Spider-Man: Shattered Dimensions

Of all the superheroes to be shoehorned into a videogame, Marvel’s Spider-Man is arguably the only one to make the transition look easy. The two best Spider-Man games—Neversoft’s Spider-Man and Treyarch’s Spider-Man 2—were landmarks because they captured the character’s wisecracking, freewheeling essence, and because both games were celebrations of obsession and collection, a pair of traits gamers and comic-book fans can identify with.

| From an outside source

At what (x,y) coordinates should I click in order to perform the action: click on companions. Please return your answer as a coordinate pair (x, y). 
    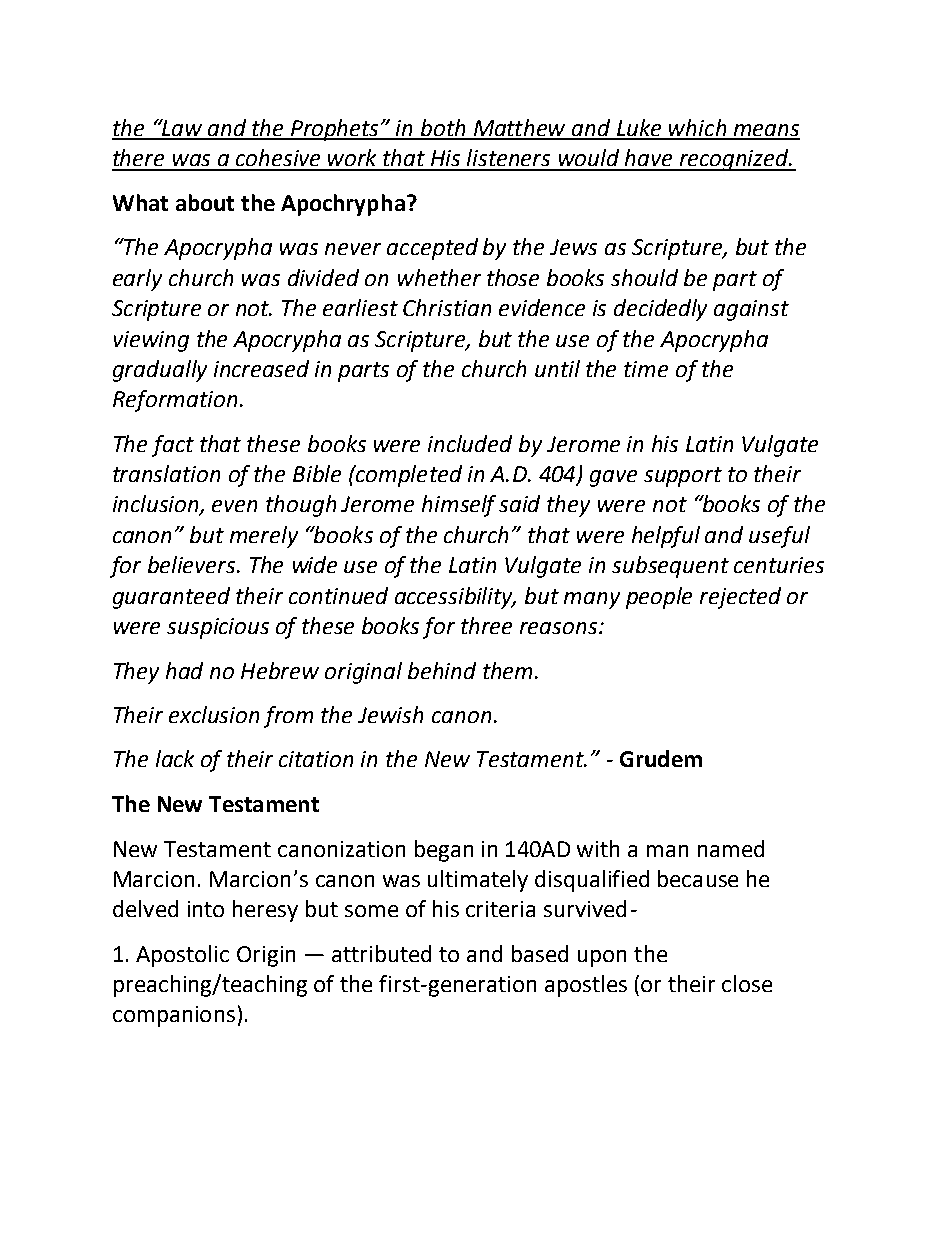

With thousands of spider-shaped medallions to collect, alternate costumes to unlock, and virtual action figures to fetishize, developer Beenox certainly has the obsess-and-collect portion of the Spider-Man formula down pat. As for Spider-Man’s freewheeling personality? It isn’t as free as it has been in recent games. The open-world approach that made the game Spider-Man 2 so exhilarating has been replaced with a more linear beat-’em-up experience.

Yet Spider-Man: Shattered Dimensions still feels incredibly fresh and exciting. The majority of this excitement can be attributed to the presence of four Spider-Men: Amazing, Noir, 2099, and Ultimate. Translation for non-comic readers: Regular, Old-timey, Future, and The One In The Black Suit.

The true star of the game: Noir Spider-Man. The black-and-white graphics and overblown lighting, as well as the hammy 1930s writing and voice-acting, make Noir’s levels something to behold. And while the other three Spider-Men’s levels are built around beating up waves of bad guys, Noir Spider-Man requires stealth and subterfuge. Hiding in the shadows, then yanking an unsuspecting goon off his feet and plastering him to the wall with webbing never gets old.

The three remaining Spider-Men, though less satisfying, manage to be indelible in their own ways. 2099 can move at incredible speeds. Ultimate has a rage attack. Neil Patrick Harris voices Amazing with wit and charm. The game’s villains also distinguish themselves nicely. When villain Electro grows into a giant, he bellows, “I have become a divine being… without paaaants!” Oddly enough, this is one of the funniest videogames ever made. Filled with countless remember-when moments—as in “Remember when you outran that wave of sand?”—Shattered Dimensions is less literary and artful than Batman: Arkham Asylum, but it’s far more fun.